0048; 0068; Case map

210B; 0068; Additional folding
210C; 0068; Additional folding
210D; 0068; Additional folding

1D407; 0068; Additional folding
1D43B; 0068; Additional folding
1D46F; 0068; Additional folding
1D4D7; 0068; Additional folding
1D573; 0068; Additional folding

You can see this is 9 to 1 case folding, and how
will you recover the 9 cases?

> 
> | It is RECOMMENDED that reasonable studies are given to each 
> language to
> | classify script treatment model, and a cost vs. benifit analysis 
> in select
> | a long term script specific processing protocol to be embedded in 
> IDN
> | language specific modules.
> 
> This won't disrupt the schedule of the working group, will it?

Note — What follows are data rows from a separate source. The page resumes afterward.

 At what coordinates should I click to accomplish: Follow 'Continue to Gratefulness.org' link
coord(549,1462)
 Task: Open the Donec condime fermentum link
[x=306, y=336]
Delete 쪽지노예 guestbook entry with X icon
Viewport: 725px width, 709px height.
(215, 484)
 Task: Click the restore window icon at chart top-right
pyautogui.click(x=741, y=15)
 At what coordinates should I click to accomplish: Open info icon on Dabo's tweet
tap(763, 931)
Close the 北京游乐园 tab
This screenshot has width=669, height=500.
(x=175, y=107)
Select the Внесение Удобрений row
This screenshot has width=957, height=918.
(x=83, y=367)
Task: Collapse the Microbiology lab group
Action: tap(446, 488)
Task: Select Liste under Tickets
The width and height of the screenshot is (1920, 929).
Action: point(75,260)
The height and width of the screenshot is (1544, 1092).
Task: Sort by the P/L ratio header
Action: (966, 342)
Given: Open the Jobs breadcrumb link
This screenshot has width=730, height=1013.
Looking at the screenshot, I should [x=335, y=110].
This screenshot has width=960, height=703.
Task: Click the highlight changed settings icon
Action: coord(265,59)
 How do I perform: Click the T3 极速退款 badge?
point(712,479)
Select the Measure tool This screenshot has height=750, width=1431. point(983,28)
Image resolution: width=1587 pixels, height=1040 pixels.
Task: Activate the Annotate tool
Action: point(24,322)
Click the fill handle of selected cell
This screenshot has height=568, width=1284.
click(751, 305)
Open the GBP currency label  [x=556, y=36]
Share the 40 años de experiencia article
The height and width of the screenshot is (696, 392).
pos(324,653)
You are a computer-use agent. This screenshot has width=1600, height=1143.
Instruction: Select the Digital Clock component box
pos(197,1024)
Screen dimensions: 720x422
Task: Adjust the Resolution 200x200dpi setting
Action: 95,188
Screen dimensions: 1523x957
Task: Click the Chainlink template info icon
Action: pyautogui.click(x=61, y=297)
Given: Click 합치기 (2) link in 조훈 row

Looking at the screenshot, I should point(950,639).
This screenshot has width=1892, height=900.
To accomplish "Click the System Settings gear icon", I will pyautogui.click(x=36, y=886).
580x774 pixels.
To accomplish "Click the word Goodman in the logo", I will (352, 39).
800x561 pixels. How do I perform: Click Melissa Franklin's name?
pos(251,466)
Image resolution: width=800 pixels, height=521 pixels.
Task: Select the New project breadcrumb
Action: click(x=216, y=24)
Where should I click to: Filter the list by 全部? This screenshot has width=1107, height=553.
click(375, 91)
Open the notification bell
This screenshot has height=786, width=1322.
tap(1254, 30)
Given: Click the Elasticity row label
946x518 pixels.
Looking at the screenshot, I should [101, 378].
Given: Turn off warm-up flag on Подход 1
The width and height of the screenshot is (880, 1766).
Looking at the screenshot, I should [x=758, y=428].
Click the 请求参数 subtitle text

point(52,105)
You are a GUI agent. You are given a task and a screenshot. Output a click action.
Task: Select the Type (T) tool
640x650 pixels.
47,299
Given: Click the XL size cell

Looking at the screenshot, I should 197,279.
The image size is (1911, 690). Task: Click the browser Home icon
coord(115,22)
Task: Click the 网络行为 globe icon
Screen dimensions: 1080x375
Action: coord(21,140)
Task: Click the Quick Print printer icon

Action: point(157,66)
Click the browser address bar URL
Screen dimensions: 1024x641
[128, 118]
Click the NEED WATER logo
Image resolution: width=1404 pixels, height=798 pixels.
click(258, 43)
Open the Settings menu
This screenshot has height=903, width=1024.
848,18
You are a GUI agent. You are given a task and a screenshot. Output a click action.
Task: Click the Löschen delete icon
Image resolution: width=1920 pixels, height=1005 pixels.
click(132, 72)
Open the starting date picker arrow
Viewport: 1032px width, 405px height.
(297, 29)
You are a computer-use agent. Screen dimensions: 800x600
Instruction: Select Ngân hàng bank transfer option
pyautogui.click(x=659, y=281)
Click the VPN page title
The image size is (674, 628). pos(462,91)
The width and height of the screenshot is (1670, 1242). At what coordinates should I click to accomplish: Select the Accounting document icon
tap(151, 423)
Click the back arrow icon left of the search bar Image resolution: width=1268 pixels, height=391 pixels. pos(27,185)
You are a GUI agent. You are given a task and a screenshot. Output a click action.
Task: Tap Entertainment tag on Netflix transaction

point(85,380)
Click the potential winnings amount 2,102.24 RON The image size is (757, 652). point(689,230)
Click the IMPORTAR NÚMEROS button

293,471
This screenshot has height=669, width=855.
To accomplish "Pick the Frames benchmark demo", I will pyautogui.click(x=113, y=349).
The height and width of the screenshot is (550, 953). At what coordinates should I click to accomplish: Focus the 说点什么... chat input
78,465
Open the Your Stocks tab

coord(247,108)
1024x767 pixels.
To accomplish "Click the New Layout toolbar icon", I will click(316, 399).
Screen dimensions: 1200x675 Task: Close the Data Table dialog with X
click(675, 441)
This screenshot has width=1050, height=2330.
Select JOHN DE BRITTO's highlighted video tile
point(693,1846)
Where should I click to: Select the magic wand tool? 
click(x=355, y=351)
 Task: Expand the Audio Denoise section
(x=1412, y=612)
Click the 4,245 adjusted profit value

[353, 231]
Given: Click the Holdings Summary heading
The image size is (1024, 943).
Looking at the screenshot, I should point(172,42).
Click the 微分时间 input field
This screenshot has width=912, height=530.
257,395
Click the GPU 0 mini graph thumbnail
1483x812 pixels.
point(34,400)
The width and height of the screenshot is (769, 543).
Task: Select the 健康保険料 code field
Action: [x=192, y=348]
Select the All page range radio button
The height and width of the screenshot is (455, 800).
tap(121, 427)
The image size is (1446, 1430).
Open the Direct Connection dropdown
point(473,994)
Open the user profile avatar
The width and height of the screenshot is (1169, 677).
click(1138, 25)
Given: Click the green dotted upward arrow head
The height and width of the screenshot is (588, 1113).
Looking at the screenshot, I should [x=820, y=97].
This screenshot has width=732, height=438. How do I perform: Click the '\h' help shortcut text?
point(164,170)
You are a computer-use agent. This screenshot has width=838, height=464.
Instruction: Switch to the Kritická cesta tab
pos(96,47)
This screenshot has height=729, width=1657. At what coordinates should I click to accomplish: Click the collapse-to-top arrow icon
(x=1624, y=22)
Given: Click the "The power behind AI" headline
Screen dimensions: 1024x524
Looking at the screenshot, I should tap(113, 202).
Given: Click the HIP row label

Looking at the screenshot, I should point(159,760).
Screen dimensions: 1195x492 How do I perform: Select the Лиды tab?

I don't know what the WG schedule is based on.  If it waves
the CJK case away, it has met its schedule last year 
already.  If you mean the current schedule, you have to 
ask does the WG have a clear picture of the IDN or not. 
If no one know how to deal with CJK, any schedule is
meaningless.  That is the reason, I do not comment 
on WG mile stones.

> 
> | canonicalization
> 
> This word has no clear definition and is carefully avoided by 
> Unicode, as Ken 
> Whistler already explained.

I think we are getting somewhere.  We are getting 
down on the codepoints now.  When I don't need use
all these vague terms, we are near the solution.


> 
> | A string mixed with CJK and Kana is Japanese, CJK and Hangul mix 
> is
> | Korean. However, an all CJK character string MUST presumed to be 
> in the
> | primary language tag, that is Chinese, and registered as the only 
> IDN name,
> | unless the registrant requests a second and a third language to 
> access the
> | same IDN name.
> 
> Nothing prevents an all-Han string of any arbitrary length from 
> being 
> Japanese text.  The priority given to Chinese here is not likely to 
> be well 
> received by other groups.

Priority gives to Chinese has many reasons:
1) Majority of these characters originated in China with
 semantics and phonetic, and naturally be named and 
 known to people who use them.  The number is 
 100,000 - 20,003 = 80,000 on the way to be named. 
2) Kanji has more then two phonetics, and one of them
 is Chinese phonetics.  So it is not the worst case for Kanji.
3) All Kanji label automaticly gets two registered names, 
 one is in Chinese and the other in Japanese .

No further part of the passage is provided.